As used in this chapter, unless the context otherwise requires, the following terms mean:
(a) ARTICLES OF ORGANIZATION. The articles provided for by Section 10-12-10, or, if they have been amended or restated, the articles as most recently amended or restated. In the case of a foreign limited liability company, the term includes all documents serving a similar function that are required to be filed to form the limited liability company in the state or other jurisdiction where it is organized.
(b) BANKRUPT. A bankrupt or a debtor under the federal bankruptcy law, as amended from time to time, or an insolvent under any state insolvency act.
(c) BUSINESS ENTITY. A corporation, limited liability company, partnership, limited partnership, registered limited liability partnership, or other entity organized to engage in business, whether for profit or not, created under the laws of the State of Alabama, predecessor law, or law of another jurisdiction.
(d) COURT. Every court and judge having jurisdiction in a case.
(e) FINANCIAL RIGHTS. Rights to (1) share in profits and losses as provided in Section 10-12-28, (2) receive interim distributions as provided in Section 10-12-29, and (3) receive termination distributions as provided in Section 10-12-41.
(f) FOREIGN LIMITED LIABILITY COMPANY. An organization formed under the laws of any jurisdiction other than Alabama that is substantially similar to a limited liability company.
(g) GOVERNANCE RIGHTS. All a member's rights as a member of a limited liability company except financial rights, including without limitation, the rights to participate in the management of the limited liability company and to bind the limited liability company as provided in Section 10-12-21.
(h) LIMITED LIABILITY COMPANY or DOMESTIC LIMITED LIABILITY COMPANY. An organization that is formed and existing under this chapter.

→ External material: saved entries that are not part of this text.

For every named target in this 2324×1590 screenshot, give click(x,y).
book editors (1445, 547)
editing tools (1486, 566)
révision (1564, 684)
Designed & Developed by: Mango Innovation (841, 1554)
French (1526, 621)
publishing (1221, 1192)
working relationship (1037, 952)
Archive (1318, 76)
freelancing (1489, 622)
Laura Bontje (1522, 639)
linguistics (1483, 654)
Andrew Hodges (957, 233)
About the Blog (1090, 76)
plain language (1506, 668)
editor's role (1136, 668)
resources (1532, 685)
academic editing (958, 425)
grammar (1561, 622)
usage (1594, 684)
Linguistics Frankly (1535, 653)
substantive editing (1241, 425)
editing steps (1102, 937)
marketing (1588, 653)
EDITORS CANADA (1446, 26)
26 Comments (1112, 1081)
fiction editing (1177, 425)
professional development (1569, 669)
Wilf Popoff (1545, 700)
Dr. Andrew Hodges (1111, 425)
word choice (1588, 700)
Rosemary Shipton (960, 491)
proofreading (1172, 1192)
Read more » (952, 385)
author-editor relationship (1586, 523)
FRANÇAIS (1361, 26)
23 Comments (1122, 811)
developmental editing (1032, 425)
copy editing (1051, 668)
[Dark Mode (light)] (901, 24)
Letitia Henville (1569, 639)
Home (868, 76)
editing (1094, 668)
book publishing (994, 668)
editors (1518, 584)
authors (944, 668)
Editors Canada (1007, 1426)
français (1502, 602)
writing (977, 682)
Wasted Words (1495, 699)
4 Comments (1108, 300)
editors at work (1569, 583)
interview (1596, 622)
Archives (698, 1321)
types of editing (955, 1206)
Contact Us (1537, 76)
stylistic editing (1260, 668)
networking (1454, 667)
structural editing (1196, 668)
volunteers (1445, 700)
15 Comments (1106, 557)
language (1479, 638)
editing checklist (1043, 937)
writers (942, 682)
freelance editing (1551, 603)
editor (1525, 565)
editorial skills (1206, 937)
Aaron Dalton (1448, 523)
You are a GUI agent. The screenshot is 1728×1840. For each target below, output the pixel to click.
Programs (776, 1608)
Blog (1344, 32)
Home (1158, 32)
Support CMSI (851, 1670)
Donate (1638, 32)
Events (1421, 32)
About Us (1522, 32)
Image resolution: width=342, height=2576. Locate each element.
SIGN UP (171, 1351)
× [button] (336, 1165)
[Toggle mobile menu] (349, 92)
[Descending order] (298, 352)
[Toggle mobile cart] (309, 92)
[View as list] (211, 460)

(i) MANAGER or MANAGERS. A person or persons designated by the members of a limited liability company to manage the limited liability company as provided in the articles of organization.
(j) MEMBER. A person reflected in the required records of a limited liability company as the owner of some governance rights of a membership interest in the limited liability company.
(k) OPERATING AGREEMENT. A written agreement of the member or members governing the affairs of a limited liability company and the conduct of its business.
(l) ORGANIZER. A person, who need not be a member of the limited liability company, who is authorized to execute documents in connection with the formation of a limited liability company.
(m) PERSON. Natural persons and organizations (whether created by the laws of Alabama or another state or foreign country), including, without limitation, general partnerships, registered limited liability partnerships, limited partnerships, limited liability companies, corporations, professional corporations, professional associations, trustees, personal representatives, fiduciaries (as defined in Section 19-3-150) or persons performing in any similar capacity, trusts, business trusts, estates, custodianships, and other associations.
(Acts 1993, No. 93-724, p. 1425, §2; Act 97-920, 1st Ex. Sess., p. 312, §1.)